Just when you think that your eyes have taken in all the details, you find another point of interest. Shapes that look easy and geometric turn out to be slightly askew. These visual surprise packages will be part of Fabi’s classes. She shares glimpses of her patterns and palettes on the group’s Facebook page as well as on her own blog and FB page.
Could your work benefit from another helping of surprise?
Florida’s Lorraine Vogel (WiredOrchid) brings us a springy look with her combination of layered surface techniques.
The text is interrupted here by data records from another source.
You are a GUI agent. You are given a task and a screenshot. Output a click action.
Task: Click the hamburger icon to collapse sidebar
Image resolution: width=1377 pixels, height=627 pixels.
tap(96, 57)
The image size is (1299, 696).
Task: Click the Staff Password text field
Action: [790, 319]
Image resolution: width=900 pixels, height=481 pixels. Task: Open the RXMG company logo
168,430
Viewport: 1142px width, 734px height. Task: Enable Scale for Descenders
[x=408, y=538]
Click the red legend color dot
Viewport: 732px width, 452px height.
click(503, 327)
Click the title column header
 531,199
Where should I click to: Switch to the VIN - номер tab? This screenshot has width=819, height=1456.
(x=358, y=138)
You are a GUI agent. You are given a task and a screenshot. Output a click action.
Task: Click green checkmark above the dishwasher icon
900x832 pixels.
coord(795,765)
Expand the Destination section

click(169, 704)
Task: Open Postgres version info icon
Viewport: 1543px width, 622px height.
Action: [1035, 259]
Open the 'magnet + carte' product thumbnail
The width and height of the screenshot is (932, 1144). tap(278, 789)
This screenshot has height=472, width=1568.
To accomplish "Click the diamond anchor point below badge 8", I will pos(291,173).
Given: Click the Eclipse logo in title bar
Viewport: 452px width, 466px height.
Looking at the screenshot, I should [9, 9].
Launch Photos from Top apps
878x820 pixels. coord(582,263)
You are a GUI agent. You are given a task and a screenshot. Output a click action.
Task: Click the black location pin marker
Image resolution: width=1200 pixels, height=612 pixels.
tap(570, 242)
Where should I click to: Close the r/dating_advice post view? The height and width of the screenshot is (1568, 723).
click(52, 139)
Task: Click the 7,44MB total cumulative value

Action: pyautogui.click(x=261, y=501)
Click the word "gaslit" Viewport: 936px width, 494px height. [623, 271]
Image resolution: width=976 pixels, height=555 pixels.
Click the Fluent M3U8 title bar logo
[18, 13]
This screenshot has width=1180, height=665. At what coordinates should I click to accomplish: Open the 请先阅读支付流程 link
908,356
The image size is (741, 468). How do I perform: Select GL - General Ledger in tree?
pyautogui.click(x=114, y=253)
If lightly layered beach motifs speak to you, Lorraine’s tutorials let you in on her methods
Whether it’s batiks, transfers or a mix of media and methods, Lorraine builds over a light clay, adding and subtracting until she reaches a tropical mix of color and shape.
Does it bug you when you can’t quite figure out how a piece was constructed? I am stumped by this pendant/bar/bead from Jana Honnerova and the Czech translation doesn’t help.
Blended and stamped veneer? Extruded interlocking patterns? Faux mosaic? Silkscreen?
What you can clearly understand is that Jana put a lot of time and skill into developing this brain-teaser pattern. She has a masters in biology/genetics and was a skateboard champion too.
Johanna S (JS Creations) hits on all cylinders with this bright necklace that she calls Dust to Dawn. In the first place, the flat disks appear to have been cut from scrap clay (and we’re always chasing scrap clay ideas). And further, the colors are bright enough to warm the most wintry day.
So even though we don’t know who or where Johanna is, this simple necklace is a winner. She only shows up on Flickr. If you can unravel more of this mystery, let us know.
Meanwhile appreciate another cool use of leftovers.
Slovenia’s Marjana Cajhen shows how minimalist designs that aren’t technique-driven can delight us with openness and wearability. Thin graduated flat squares of polymer veneer are stacked on each other separated by tiny spacers.
If Marjana’s sensibilities mesh with yours, look at more of her work on Pinterest, FB, and her blog.
PCD is closing in on 3,000 posts and 300 weekly weekend StudioMojos. That shocking number paralyzed me temporarily on Friday and I took the day off to recover.This link from Lindly Haunani jarred me back into action.
The painterly backgrounds on these flower canes from Maine’s Jayne Dwyer accentuate the realistic flower images.
The backgrounds are not just Skinner blends, they are chunky blends of companion colors that blend into brush strokes and set off the main images.
You may be wowed by Jane’s realistic scenes in polymer on her sales site here and on Facebook. If want to see what inspires her, visit her Pinterest boards.
Be sure to look at her latest teapot to see how Jayne gives salvaged items new life by applying her slices to them.